▸ Instructions for the task
Type out the data again. Keep every line exactly the same.

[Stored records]
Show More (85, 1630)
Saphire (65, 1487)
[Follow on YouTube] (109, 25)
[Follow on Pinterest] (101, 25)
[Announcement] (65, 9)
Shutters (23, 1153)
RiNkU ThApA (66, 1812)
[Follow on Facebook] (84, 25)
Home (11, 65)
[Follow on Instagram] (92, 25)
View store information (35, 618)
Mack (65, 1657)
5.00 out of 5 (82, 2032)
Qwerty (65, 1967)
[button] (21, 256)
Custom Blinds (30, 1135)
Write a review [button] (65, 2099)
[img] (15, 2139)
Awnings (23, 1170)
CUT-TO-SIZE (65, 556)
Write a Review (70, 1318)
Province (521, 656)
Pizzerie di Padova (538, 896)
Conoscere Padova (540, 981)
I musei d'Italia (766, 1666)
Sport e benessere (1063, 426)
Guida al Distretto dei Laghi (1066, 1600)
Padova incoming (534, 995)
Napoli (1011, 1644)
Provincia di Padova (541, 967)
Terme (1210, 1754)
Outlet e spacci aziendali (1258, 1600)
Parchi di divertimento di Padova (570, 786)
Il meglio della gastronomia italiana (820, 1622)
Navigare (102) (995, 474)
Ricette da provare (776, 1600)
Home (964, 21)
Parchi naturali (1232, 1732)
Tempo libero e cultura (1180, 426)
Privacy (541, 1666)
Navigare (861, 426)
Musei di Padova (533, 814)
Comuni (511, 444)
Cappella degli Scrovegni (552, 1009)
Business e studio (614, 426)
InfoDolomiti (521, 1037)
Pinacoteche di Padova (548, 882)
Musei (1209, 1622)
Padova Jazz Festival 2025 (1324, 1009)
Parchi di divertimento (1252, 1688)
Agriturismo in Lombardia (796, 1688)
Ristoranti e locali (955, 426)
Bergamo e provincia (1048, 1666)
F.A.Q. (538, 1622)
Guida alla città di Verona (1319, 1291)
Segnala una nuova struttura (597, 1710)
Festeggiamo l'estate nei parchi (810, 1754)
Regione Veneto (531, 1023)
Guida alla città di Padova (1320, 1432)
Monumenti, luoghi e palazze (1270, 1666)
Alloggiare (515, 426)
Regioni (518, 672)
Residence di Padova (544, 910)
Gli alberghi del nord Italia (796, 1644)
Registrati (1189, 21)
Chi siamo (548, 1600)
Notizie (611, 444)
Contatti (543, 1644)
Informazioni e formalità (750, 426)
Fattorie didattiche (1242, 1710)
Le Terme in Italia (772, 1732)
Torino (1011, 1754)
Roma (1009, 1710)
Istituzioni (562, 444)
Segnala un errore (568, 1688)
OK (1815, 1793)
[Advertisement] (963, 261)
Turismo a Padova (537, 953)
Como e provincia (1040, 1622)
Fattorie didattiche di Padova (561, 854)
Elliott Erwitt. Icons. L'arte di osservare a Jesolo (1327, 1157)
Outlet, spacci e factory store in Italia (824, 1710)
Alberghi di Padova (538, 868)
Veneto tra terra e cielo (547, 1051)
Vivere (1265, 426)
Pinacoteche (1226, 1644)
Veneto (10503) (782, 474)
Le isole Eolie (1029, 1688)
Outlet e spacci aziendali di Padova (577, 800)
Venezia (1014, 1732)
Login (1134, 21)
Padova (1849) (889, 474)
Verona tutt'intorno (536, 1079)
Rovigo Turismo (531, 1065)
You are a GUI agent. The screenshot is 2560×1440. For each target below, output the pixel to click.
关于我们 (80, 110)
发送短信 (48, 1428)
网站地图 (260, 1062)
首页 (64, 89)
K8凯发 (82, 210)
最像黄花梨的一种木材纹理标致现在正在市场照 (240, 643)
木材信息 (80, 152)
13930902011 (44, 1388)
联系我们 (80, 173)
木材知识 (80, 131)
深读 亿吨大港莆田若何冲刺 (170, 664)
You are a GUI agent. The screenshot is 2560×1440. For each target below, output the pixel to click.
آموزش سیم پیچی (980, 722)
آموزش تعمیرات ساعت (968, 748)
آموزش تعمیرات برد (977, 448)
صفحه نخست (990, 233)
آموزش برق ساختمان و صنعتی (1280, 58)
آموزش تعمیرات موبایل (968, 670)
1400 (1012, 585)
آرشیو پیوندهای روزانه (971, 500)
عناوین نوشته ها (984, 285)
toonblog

▸ Response to this exercise
Show More (85, 1630)
Saphire (65, 1487)
[Follow on YouTube] (109, 25)
[Follow on Pinterest] (101, 25)
[Announcement] (65, 9)
Shutters (23, 1153)
RiNkU ThApA (66, 1812)
[Follow on Facebook] (84, 25)
Home (11, 65)
[Follow on Instagram] (92, 25)
View store information (35, 618)
Mack (65, 1657)
5.00 out of 5 (82, 2032)
Qwerty (65, 1967)
[button] (21, 256)
Custom Blinds (30, 1135)
Write a review [button] (65, 2099)
[img] (15, 2139)
Awnings (23, 1170)
CUT-TO-SIZE (65, 556)
Write a Review (70, 1318)
Province (521, 656)
Pizzerie di Padova (538, 896)
Conoscere Padova (540, 981)
I musei d'Italia (766, 1666)
Sport e benessere (1063, 426)
Guida al Distretto dei Laghi (1066, 1600)
Padova incoming (534, 995)
Napoli (1011, 1644)
Provincia di Padova (541, 967)
Terme (1210, 1754)
Outlet e spacci aziendali (1258, 1600)
Parchi di divertimento di Padova (570, 786)
Il meglio della gastronomia italiana (820, 1622)
Navigare (102) (995, 474)
Ricette da provare (776, 1600)
Home (964, 21)
Parchi naturali (1232, 1732)
Tempo libero e cultura (1180, 426)
Privacy (541, 1666)
Navigare (861, 426)
Musei di Padova (533, 814)
Comuni (511, 444)
Cappella degli Scrovegni (552, 1009)
Business e studio (614, 426)
InfoDolomiti (521, 1037)
Pinacoteche di Padova (548, 882)
Musei (1209, 1622)
Padova Jazz Festival 2025 (1324, 1009)
Parchi di divertimento (1252, 1688)
Agriturismo in Lombardia (796, 1688)
Ristoranti e locali (955, 426)
Bergamo e provincia (1048, 1666)
F.A.Q. (538, 1622)
Guida alla città di Verona (1319, 1291)
Segnala una nuova struttura (597, 1710)
Festeggiamo l'estate nei parchi (810, 1754)
Regione Veneto (531, 1023)
Guida alla città di Padova (1320, 1432)
Monumenti, luoghi e palazze (1270, 1666)
Alloggiare (515, 426)
Regioni (518, 672)
Residence di Padova (544, 910)
Gli alberghi del nord Italia (796, 1644)
Registrati (1189, 21)
Chi siamo (548, 1600)
Notizie (611, 444)
Contatti (543, 1644)
Informazioni e formalità (750, 426)
Fattorie didattiche (1242, 1710)
Le Terme in Italia (772, 1732)
Torino (1011, 1754)
Roma (1009, 1710)
Istituzioni (562, 444)
Segnala un errore (568, 1688)
OK (1815, 1793)
[Advertisement] (963, 261)
Turismo a Padova (537, 953)
Como e provincia (1040, 1622)
Fattorie didattiche di Padova (561, 854)
Elliott Erwitt. Icons. L'arte di osservare a Jesolo (1327, 1157)
Outlet, spacci e factory store in Italia (824, 1710)
Alberghi di Padova (538, 868)
Veneto tra terra e cielo (547, 1051)
Vivere (1265, 426)
Pinacoteche (1226, 1644)
Veneto (10503) (782, 474)
Le isole Eolie (1029, 1688)
Outlet e spacci aziendali di Padova (577, 800)
Venezia (1014, 1732)
Login (1134, 21)
Padova (1849) (889, 474)
Verona tutt'intorno (536, 1079)
Rovigo Turismo (531, 1065)
You are a GUI agent. The screenshot is 2560×1440. For each target below, output the pixel to click.
关于我们 (80, 110)
发送短信 (48, 1428)
网站地图 (260, 1062)
首页 (64, 89)
K8凯发 (82, 210)
最像黄花梨的一种木材纹理标致现在正在市场照 (240, 643)
木材信息 (80, 152)
13930902011 (44, 1388)
联系我们 (80, 173)
木材知识 (80, 131)
深读 亿吨大港莆田若何冲刺 (170, 664)
You are a GUI agent. The screenshot is 2560×1440. For each target below, output the pixel to click.
آموزش سیم پیچی (980, 722)
آموزش تعمیرات ساعت (968, 748)
آموزش تعمیرات برد (977, 448)
صفحه نخست (990, 233)
آموزش برق ساختمان و صنعتی (1280, 58)
آموزش تعمیرات موبایل (968, 670)
1400 (1012, 585)
آرشیو پیوندهای روزانه (971, 500)
عناوین نوشته ها (984, 285)
toonblog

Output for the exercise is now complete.